**INSTRUCTIONS TO FOLLOW:**
Give back the data from the line holding "Click the Undo menu entry" through the line holding "(x=951, y=25)", inclusive, with each line unchanged. Omit the pictures from your answer.

**EXCERPTED RECORDS:**
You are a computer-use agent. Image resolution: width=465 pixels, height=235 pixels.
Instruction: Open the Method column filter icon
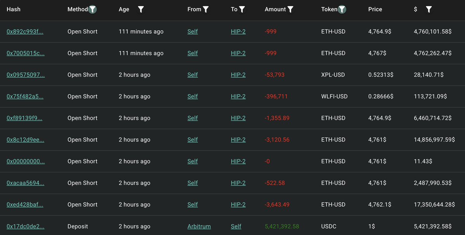tap(93, 9)
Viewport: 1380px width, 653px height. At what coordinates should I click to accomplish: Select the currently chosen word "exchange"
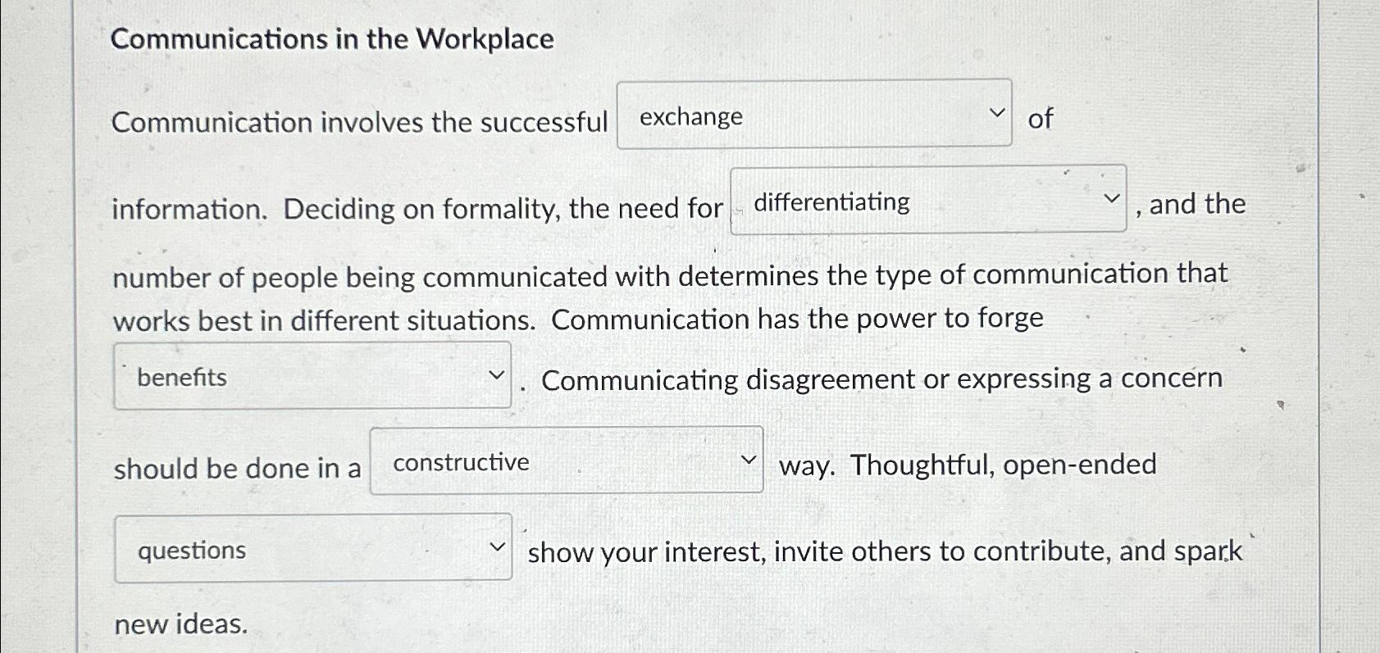click(x=689, y=118)
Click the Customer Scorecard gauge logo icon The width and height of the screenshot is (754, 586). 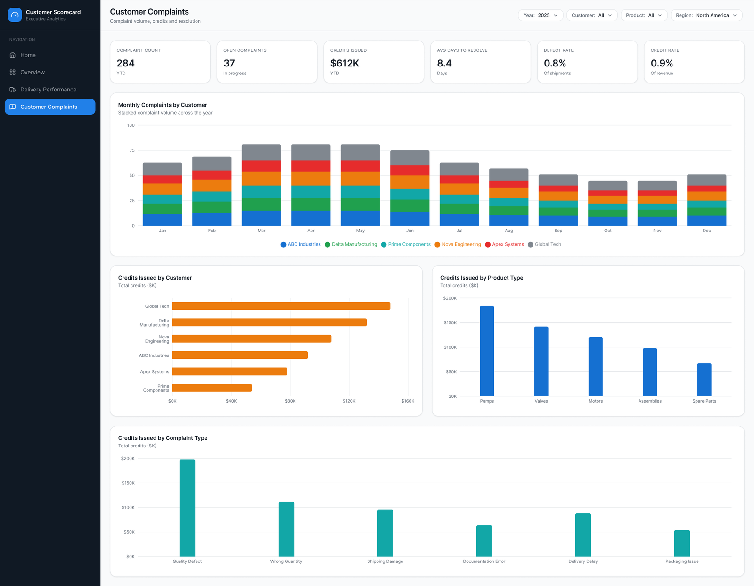(15, 15)
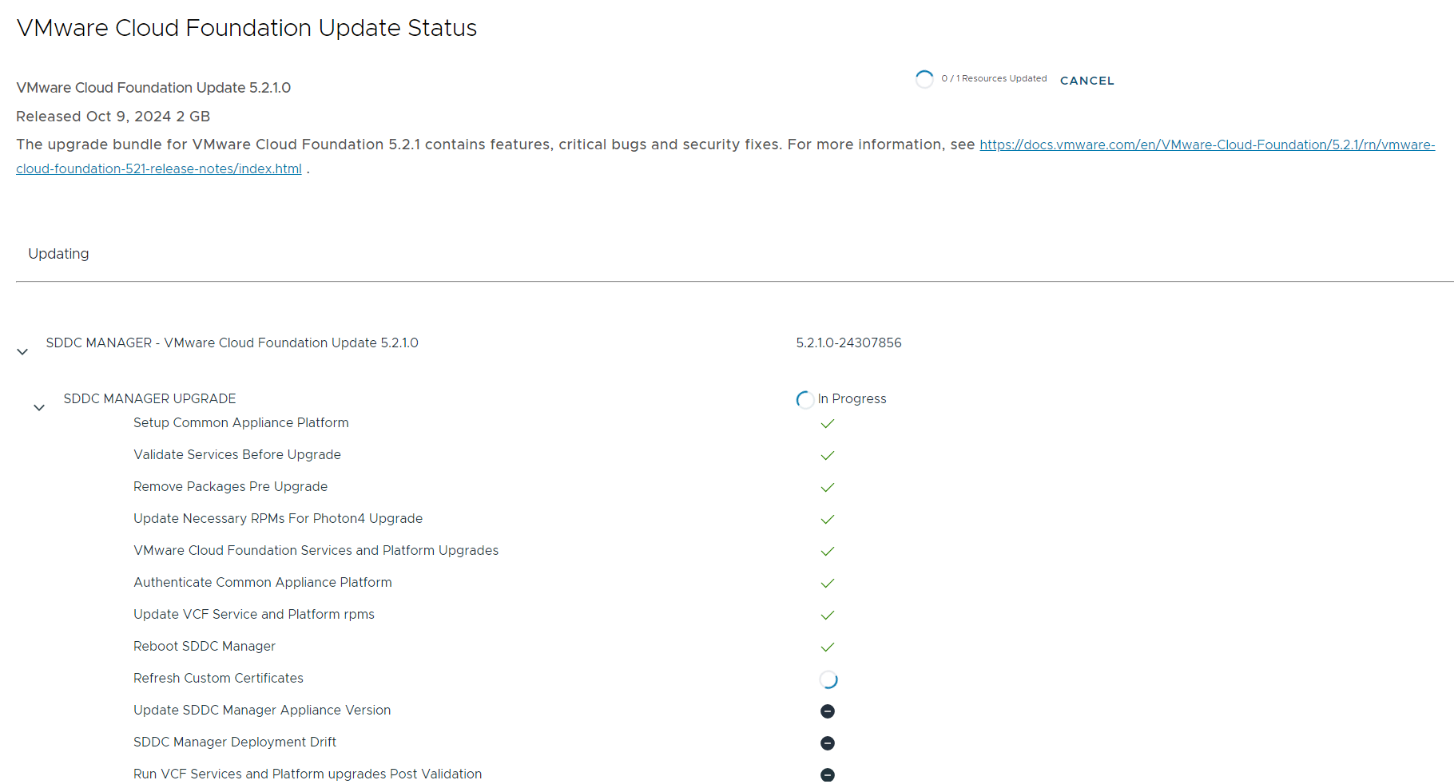
Task: Click the checkmark beside Reboot SDDC Manager
Action: point(828,647)
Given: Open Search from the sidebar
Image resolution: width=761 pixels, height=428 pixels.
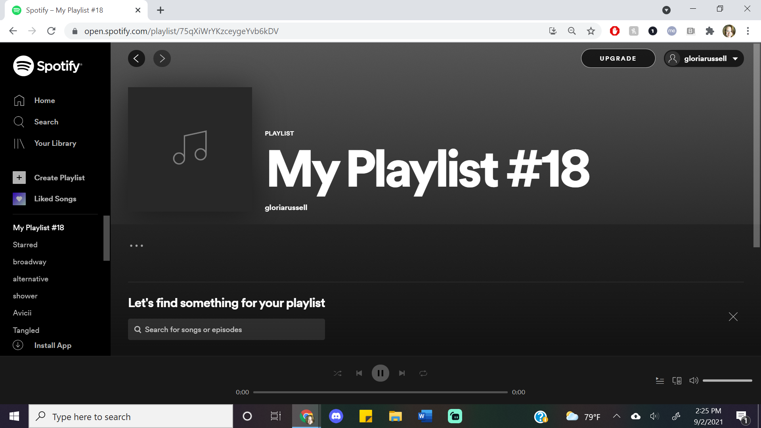Looking at the screenshot, I should (x=46, y=122).
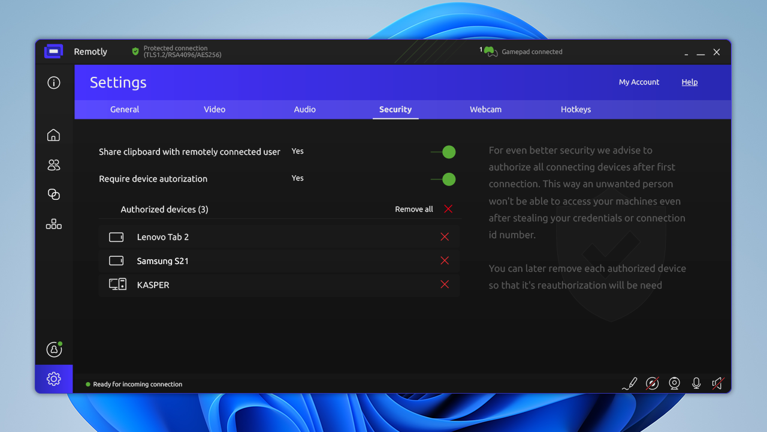The height and width of the screenshot is (432, 767).
Task: Click the webcam icon in bottom bar
Action: point(674,383)
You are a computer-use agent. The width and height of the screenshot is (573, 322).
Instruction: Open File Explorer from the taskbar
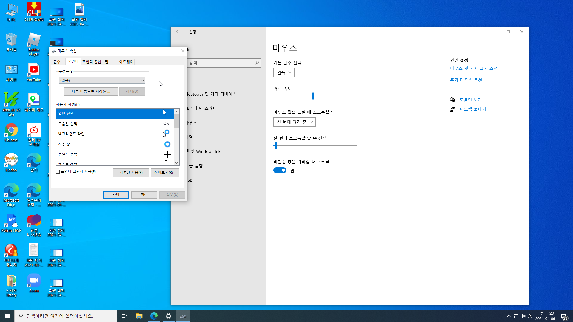(x=139, y=316)
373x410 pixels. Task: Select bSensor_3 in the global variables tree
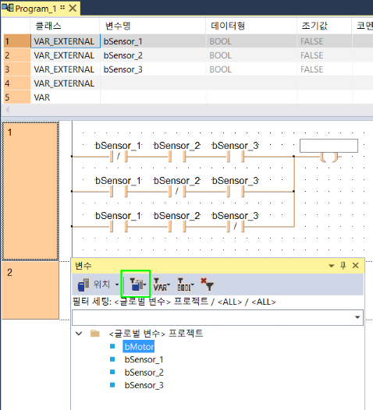(x=144, y=385)
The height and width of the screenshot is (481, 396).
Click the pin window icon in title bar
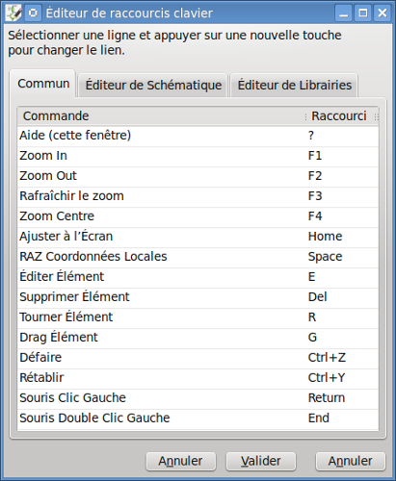[33, 13]
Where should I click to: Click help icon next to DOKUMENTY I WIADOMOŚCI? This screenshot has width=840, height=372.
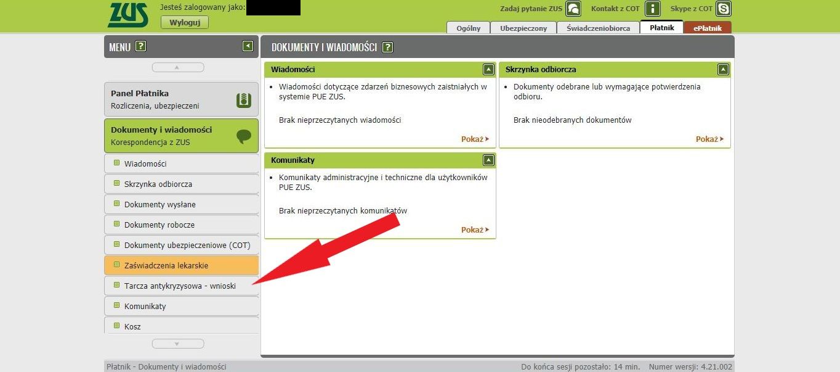tap(387, 46)
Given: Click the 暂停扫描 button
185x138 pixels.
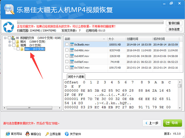Looking at the screenshot, I should click(x=173, y=23).
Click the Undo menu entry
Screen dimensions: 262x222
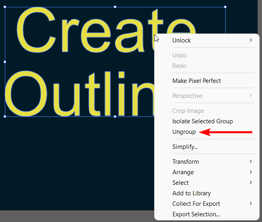coord(179,55)
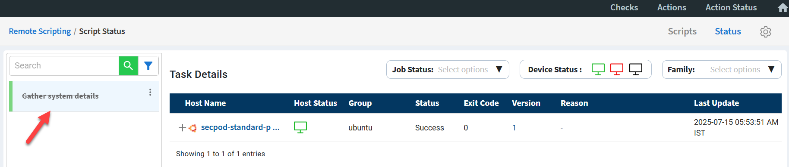Toggle red device status filter
The image size is (789, 167).
pos(617,69)
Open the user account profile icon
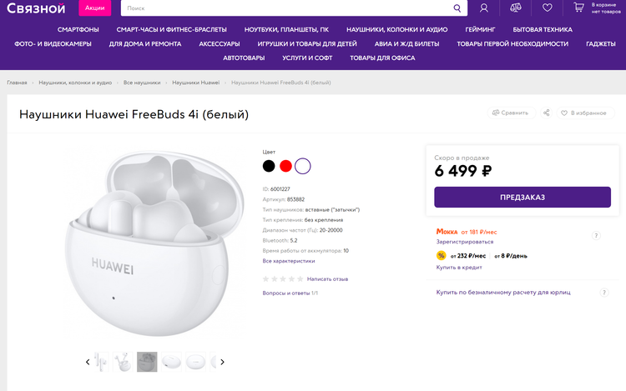The height and width of the screenshot is (391, 626). [x=484, y=8]
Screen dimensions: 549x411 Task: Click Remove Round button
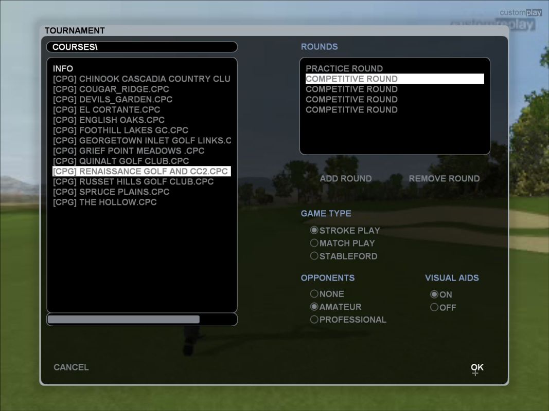(x=444, y=179)
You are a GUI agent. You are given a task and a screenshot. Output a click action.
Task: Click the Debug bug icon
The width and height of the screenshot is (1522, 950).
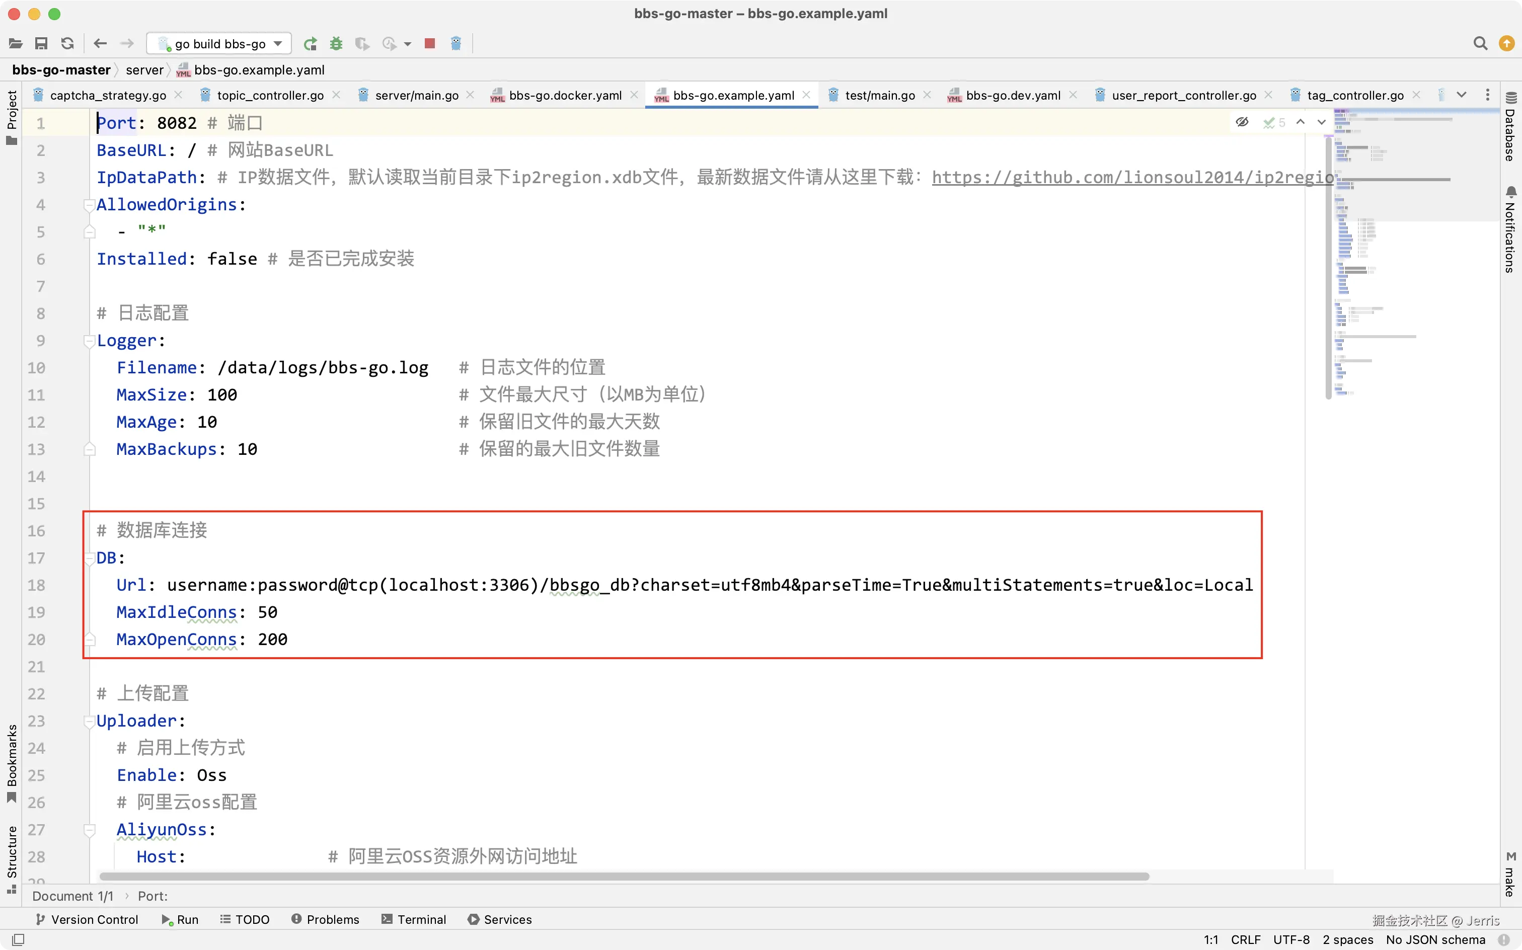(336, 43)
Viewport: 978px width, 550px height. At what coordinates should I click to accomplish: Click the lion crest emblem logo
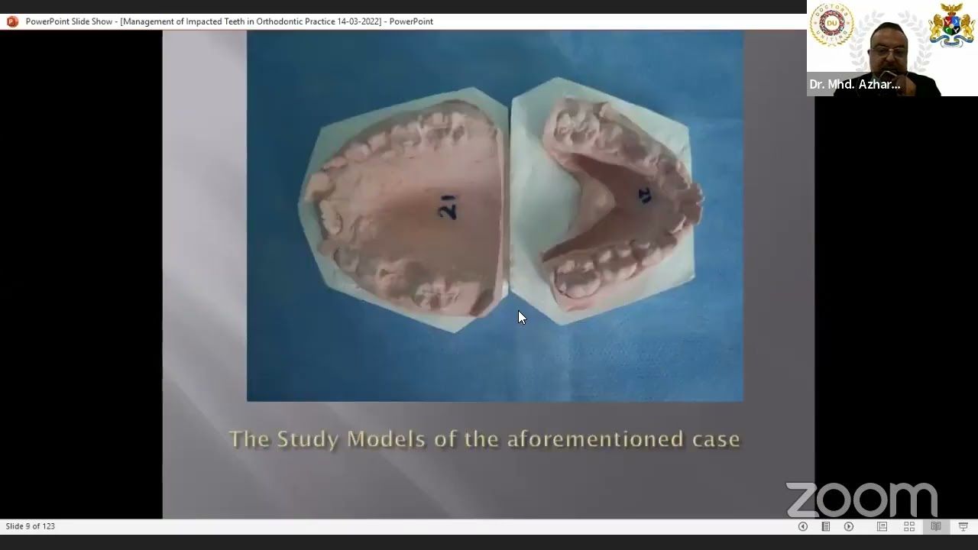(x=951, y=25)
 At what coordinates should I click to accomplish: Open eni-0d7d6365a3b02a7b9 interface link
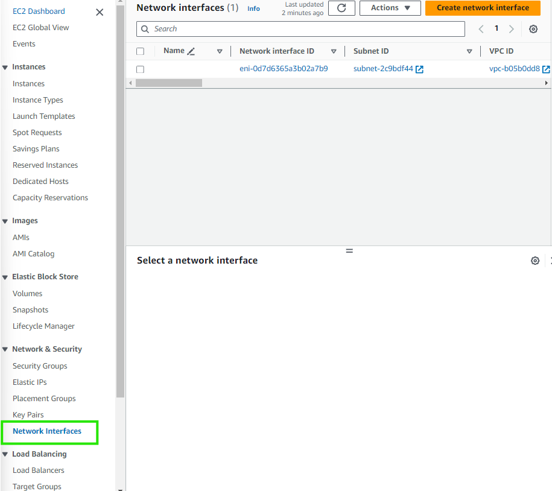pyautogui.click(x=284, y=69)
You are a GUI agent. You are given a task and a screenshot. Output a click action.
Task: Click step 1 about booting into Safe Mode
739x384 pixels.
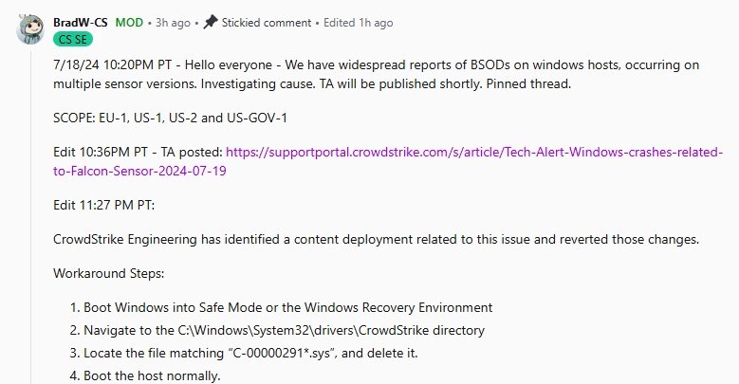pyautogui.click(x=287, y=307)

**COMPLETE ANSWER:**
Click the Undo menu entry
Screen dimensions: 262x222
coord(179,55)
Toggle red device status filter
The image size is (789, 167).
pos(617,69)
Open the user account profile icon
The height and width of the screenshot is (391, 626). [x=484, y=8]
Screen dimensions: 549x411 Task: Click Remove Round button
(x=444, y=179)
You are a GUI agent. You are given a task and a screenshot. Output a click action.
Task: Click the Debug bug icon
The width and height of the screenshot is (1522, 950).
(336, 43)
Viewport: 978px width, 550px height. At what coordinates should I click to accomplish: Click the lion crest emblem logo
(x=951, y=25)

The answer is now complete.